Risks of Gastric Bypass
According to West Penn Allegheny Health System, the mortality rate for gastric bypass is less than .03 (or 1 in 300 patients).
Regarding complications, nearly 5% of patients who have Gastric Bypass will experience some complication (about 1 in 20 patients).
It’s important to perform surgery with a bariatric surgeon who has enough surgical experience who can make the appropriate-sized connections. Because gastric bypass surgery is a complicated procedure requiring many small millimeter-sized incisions and attachments, it’s important to go surgeon skilled enough do perform the proper surgical technique. Sometimes, when the intestine is attached to the new stoma, the doctor can make the opening too big, causing too much food to ‘bypass through’.
Other risks include:
- An abdominal hernia
- Allergic reactions
- Internal Bleeding;
- Blood clots (see Deep Vein Thrombosis and Pulmonary Embolus, which both can cause death.
- Chest pain
- Collapsed lung
- Complications due to anesthesia or medications
- Constipation or diarrhea
- Deep vein thrombosis
- Dumping Syndrome
- One of the major unpleasant complications is dumping syndrome. Dumping syndrome occurs when a patient eats foods that are sugary, which passes too fast through the bowel. The body in an attempt to dilute the sugar will flood the intestines, which will cause dumping syndrome symptoms such as nausea, vomiting, and diarrhea.
- Enlarged heart
- Gallstones, pain from passing a gallstone, inflammation of the gallbladder or surgery to remove the gallbladder
- Ultimately, more than one-third of patients who undergo gastric bypass surgery will develop gallstones, according to Cleveland Clinic. The risk for them rapidly increases with fast, substantial weight loss. Gallstones can be prevented by taking bile salts as a supplement for up to six months following surgery.

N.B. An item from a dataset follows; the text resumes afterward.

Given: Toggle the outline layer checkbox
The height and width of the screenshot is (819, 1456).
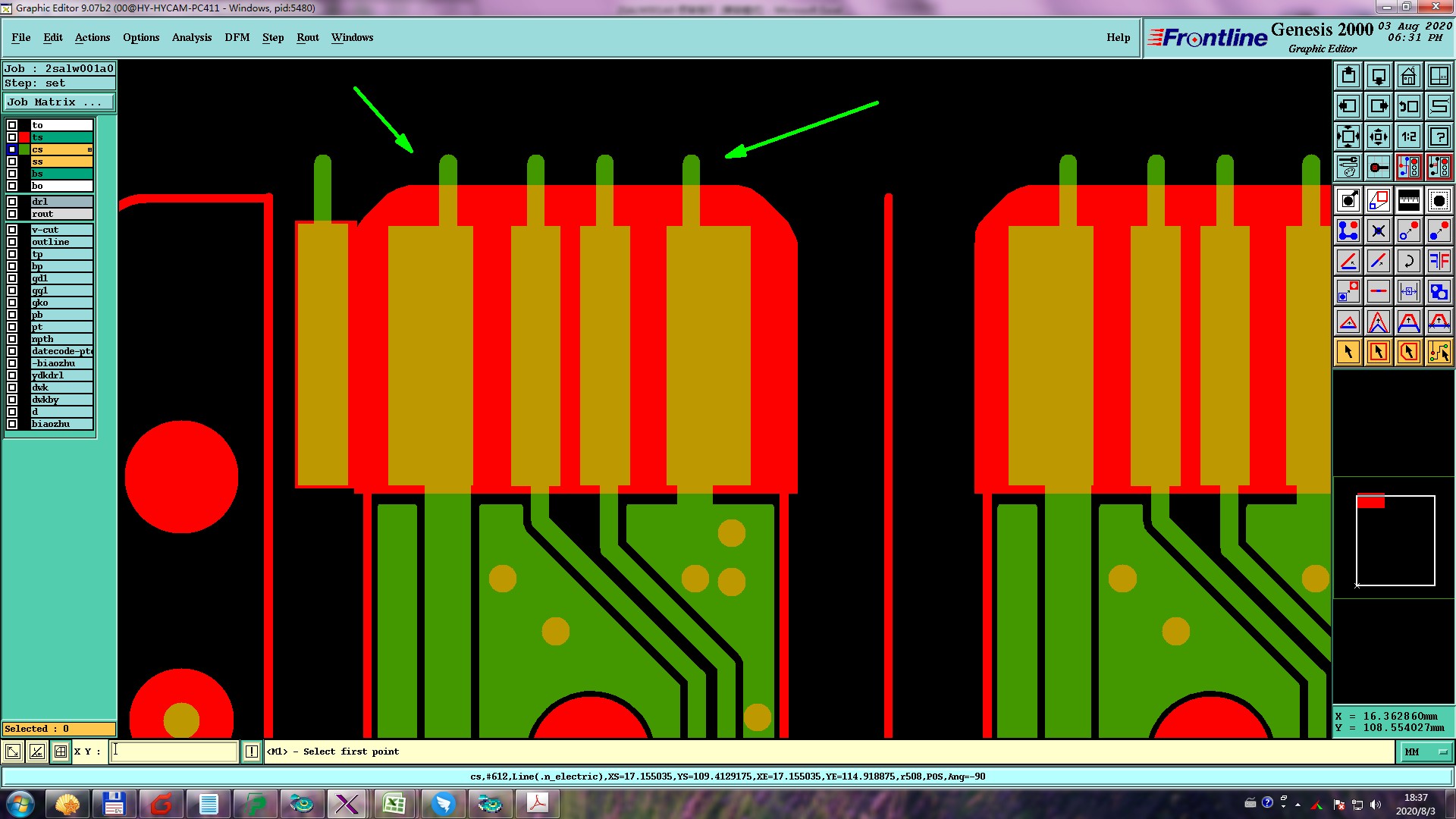Looking at the screenshot, I should coord(12,242).
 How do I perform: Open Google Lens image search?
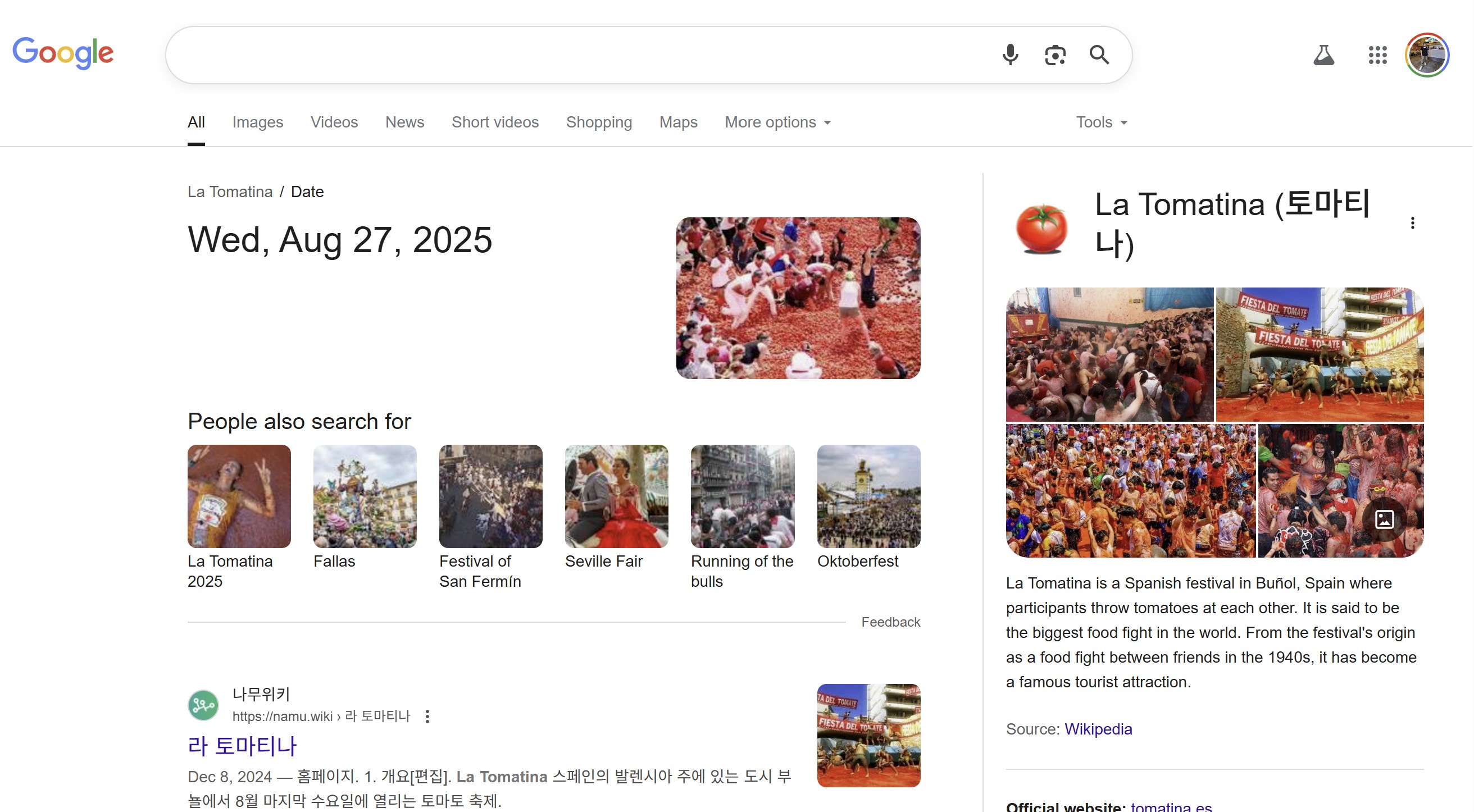(x=1056, y=55)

- Gastrointestinal inflammation or swelling
- Heart attack
- Infection (including bladder, skin, abdominal, wound or urinary tract);
- Injury to abdomen, internal organs, esophagus
- Nutritional deficiencies
- Approximately 30% of Gastric Bypass patients will develop a nutritional deficiency such as metabolic bone disease, anemia (Iron deficiency) or osteoporosis. They can be avoided if the proper vitamins and minerals are consumed following surgery and daily.

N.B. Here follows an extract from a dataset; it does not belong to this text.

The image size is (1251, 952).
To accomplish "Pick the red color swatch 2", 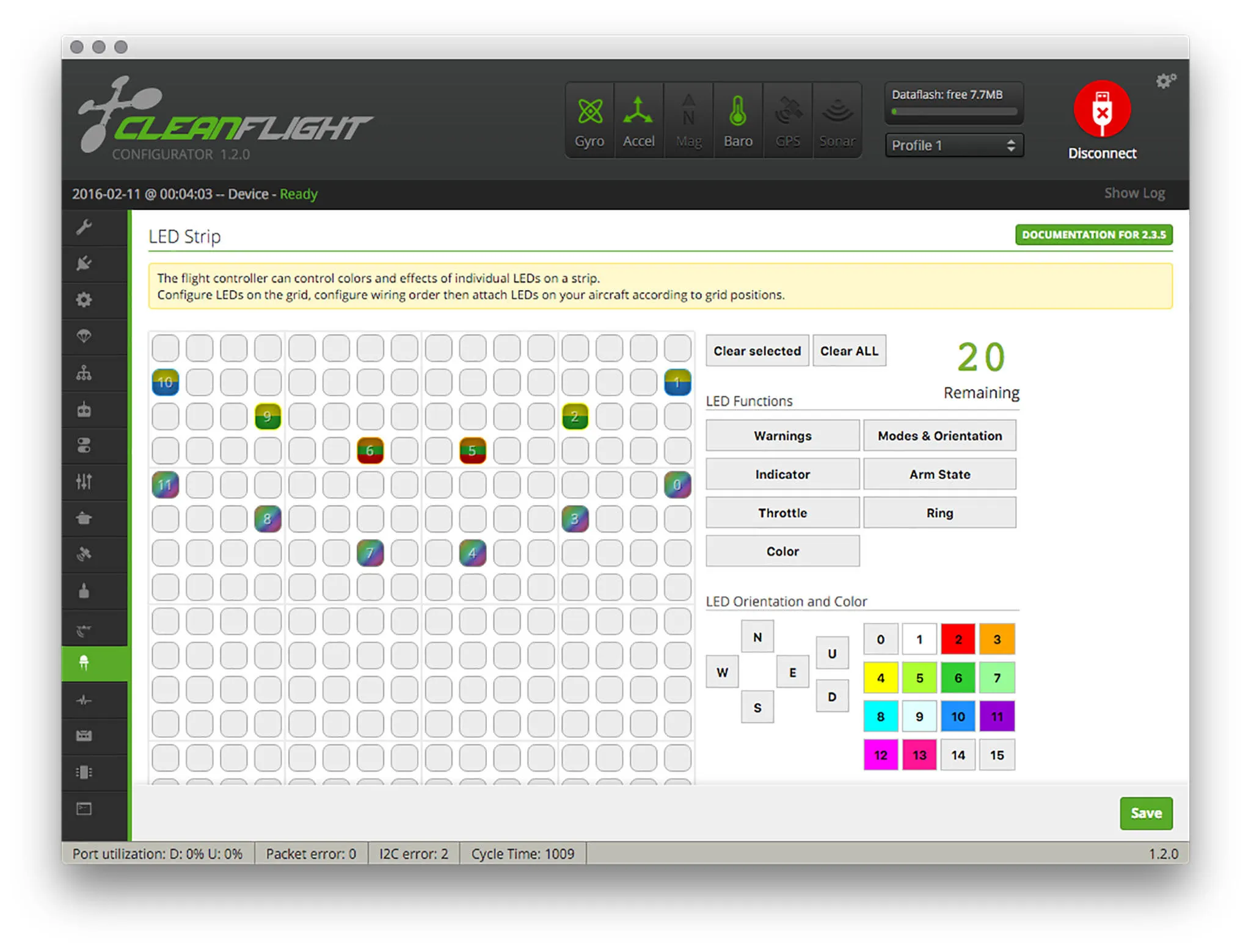I will click(957, 639).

- Obstruction (Any operation within the abdominal region can leave behind scar tissue that can put any patient at risk of bowel blockage)
- Pulmonary embolism
- Shoulder pain
- Stoma obstruction
- Stretching of the stomach
- Ulcers – Ulceration at gastric side or the jejunal side of the anastomosis is a common complication. It is occurring in approximately 20% of of RNY Gastric Bypass patients. The symptoms is often associated with pain, vomiting & nausea, food intolerance, and bleeding. Complications, such as Ulcer, can be managed Endoscopically after gastrointestinal weight loss surgery.
- Vomiting and nausea
It’s important that women avoid pregnancy for up to two years when their weight is more stabilized. This is because rapid weight loss can lead to nutritional deficiencies that can harm a developing fetus and the chance of a successful pregnancy.
Complications of Gastric Bypass Surgery
More patients will face severe or slight complications after bariatric surgery. Most of the complications incur as a result of a patient’s diet.
To avoid diarrhea, nausea, weakness and vomiting side effects, patients should avoid these foods:
- High-fat foods
- High-sugar foods
According to the University of California –San Francisco, a gastric bypass patient should take the following vitamins or supplements:
- A multivitamin that includes a minimum of 18 mg of iron, selenium, zinc, copper and 400mcg of folic acid. Take two of these a day for at least three months following surgery, and then just one daily.
- Take 1,200 to 2,000 mg of calcium each day. To enhance the chance of absorption, take it in two or three doses throughout the day.
- Take 800-1,000 IUs of Vitamin D. Divide the dosage into two doses. Take it with the calcium supplement.
- Take 500 mcg of Vitamin B.
To reduce the number of complications, all gastric bypass patients should consume nutritional supplements as detailed from their surgeon, dietician or nutritionist.